Regarding the probe diagnostics: in the per-layer results (e.g., for Llama3-8B), some relations such as P264 seem to yield relatively low probing accuracy across layers (often under 80%). Since your main metric (e.g., K in Figure 2) relies on the quality of internal probing, is it fair to assume that in such cases your reported K scores may actually underestimate the true extent of internal knowledge, simply due to the probe’s limited reliability? If I am mistaken, then could you clarify this?

评论

Thank you for raising this point. It is something we should clarify more explicitly in the paper.

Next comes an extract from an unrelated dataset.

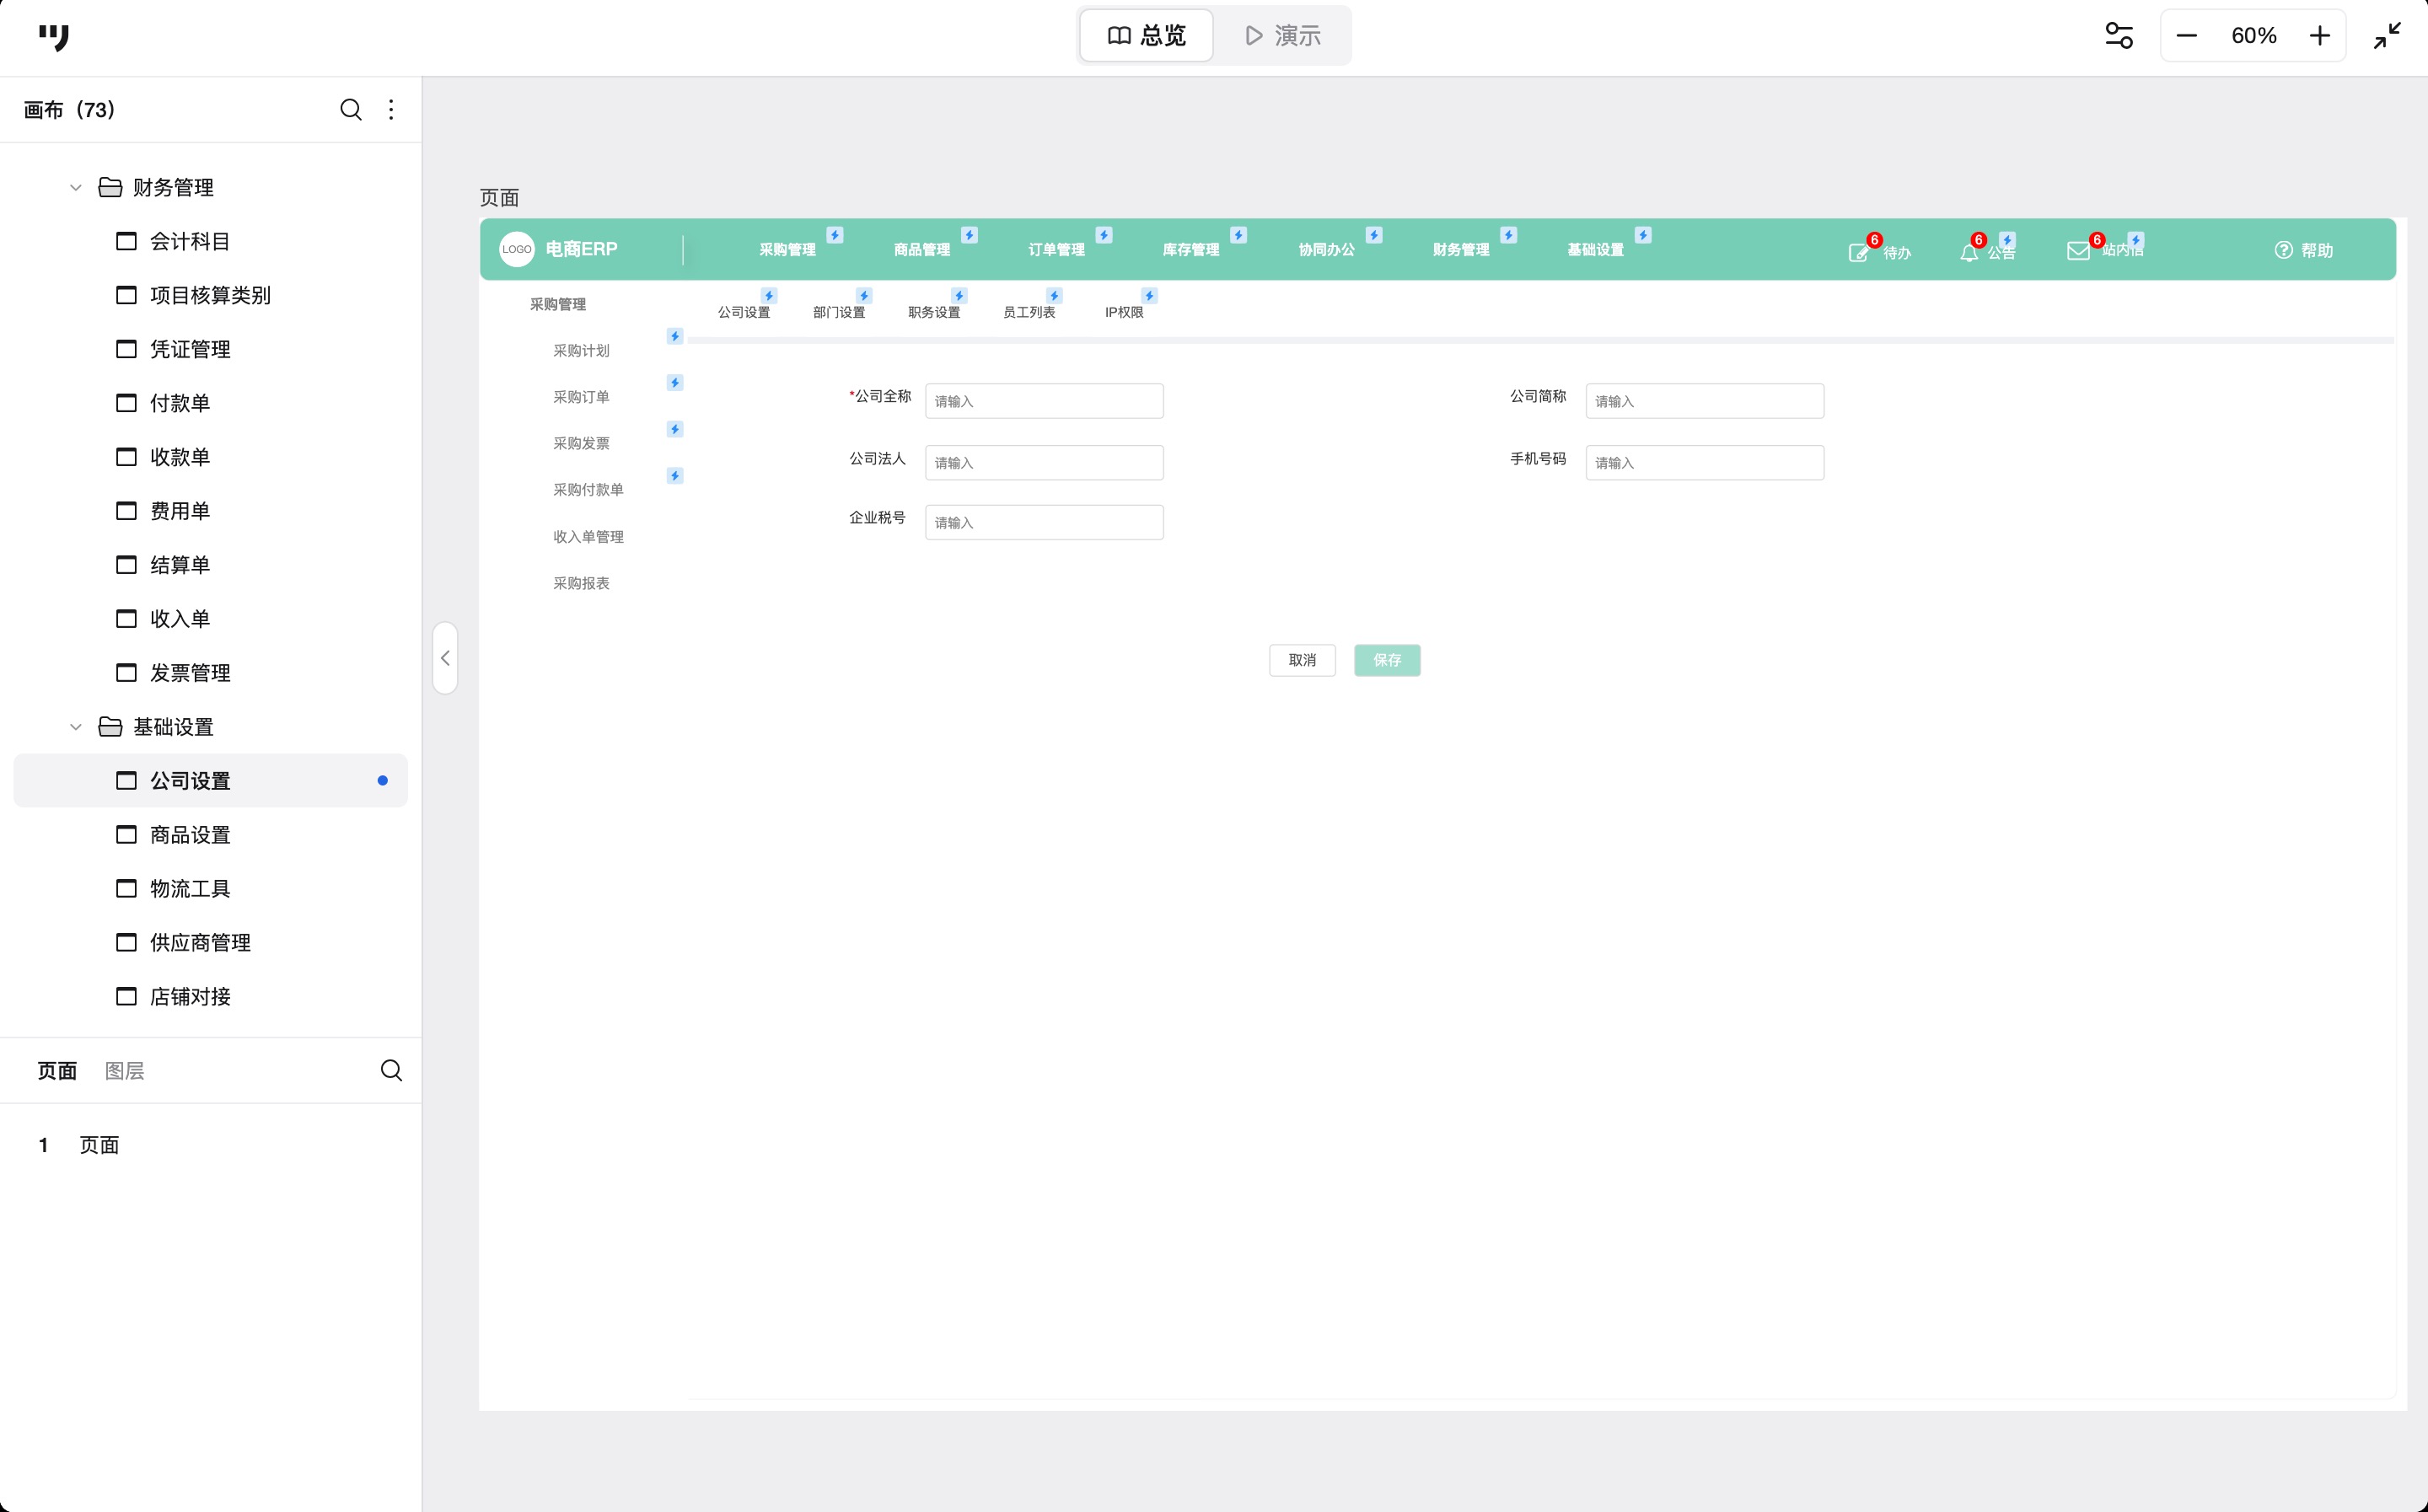The width and height of the screenshot is (2428, 1512).
Task: Click the 取消 button
Action: point(1302,660)

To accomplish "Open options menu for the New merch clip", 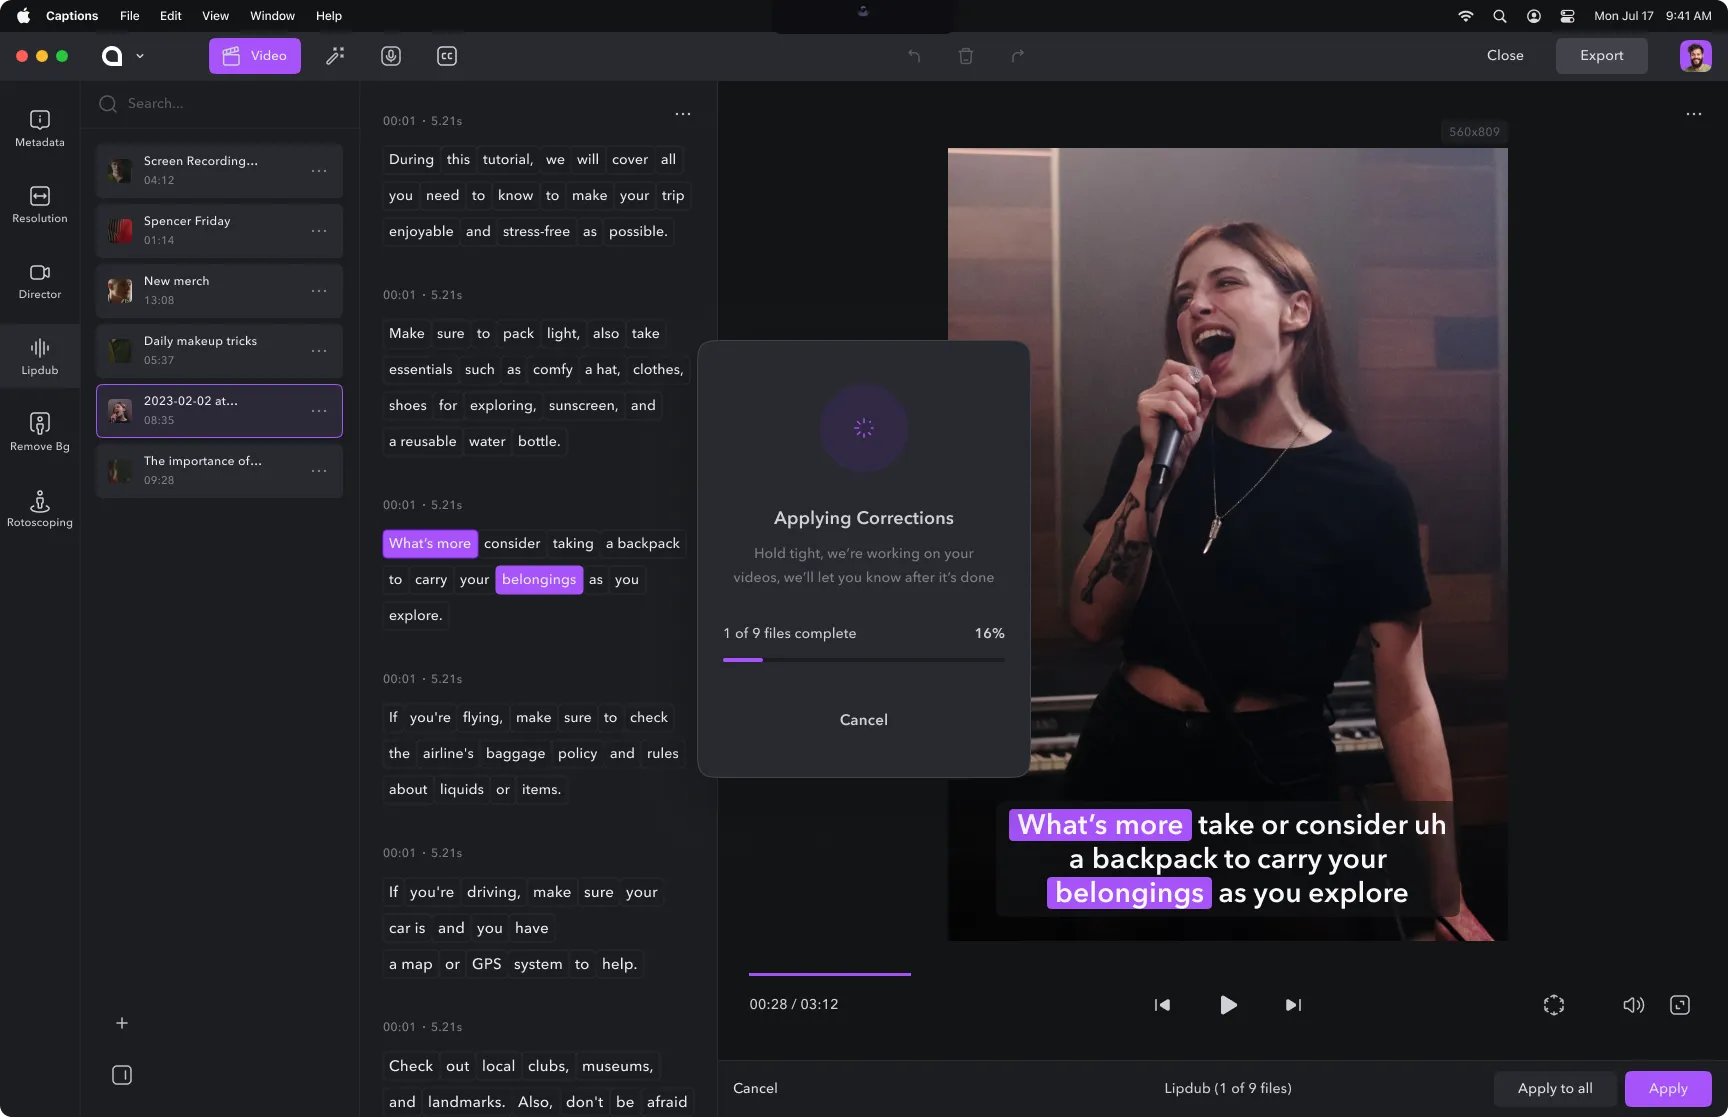I will 319,291.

First of all, you are correct to observe that if the probe is undertrained or suboptimal, then we will underestimate the true extent of internal knowledge. The performance on P264 is indeed lower than for other relations (though still significantly above a random baseline), which could indicate that the probe is undertrained on this relation. However, we want to emphasize that low probe performance on a particular relation does not necessarily mean that the probe is undertrained; it can also reflect genuinely limited internal knowledge for that specific relation. Since we cannot disentangle these two factors, the reported results should indeed be interpreted as a lower bound. It is possible that the probe is suboptimal in our setting, as we did not focus on optimizing it (see lines 206–208).

Please let us know if this addresses your question. We will revise the paper to clarify this and explicitly note that the reported scores should be interpreted as lower bounds.

评论

Dear reviewer,

Thank you again for your detailed and valuable comments. We’ve aimed to address all your concerns in our rebuttal and believe that the resulting revisions will improve the quality of our work.

Given that we still have time for discussion, we wonder if there are any aspects that you feel remain unaddressed. Please let us know, as we’ll be happy to provide further clarification as needed.

If our responses have resolved your concerns, we hope you might consider updating your evaluation accordingly.

Best,

Authors

评论

Thank you for your comments and clarifications, and sorry for the late response. I am raising the score accordingly to 7, and I am looking forward for updates on your paper!

最终决定

This paper investigates whether an LLM encodes moore knowledge internally (in embedding) than its generated tokens. All reviewers find the problem interesting and important. The technique proposed in the paper to estimate internal and external knowledge (using trained linear classifier based on latent embeddings, and using model's token level probability) are reasonable and valid. The paper's experimental results show that LLM encoder more factual knowledge internally than externally. Most reviewers have a major concern regarding the evaluated model size. The author addressed the concern by adding QWen 32B result. I highly encourage authors to add those in the revision.

The pape could be improved if the authors add: 1) a discussion on tasks other than QA; 2) probing other layers in LLaMA, Mistral, Gemma etc; 3) reliability analysis.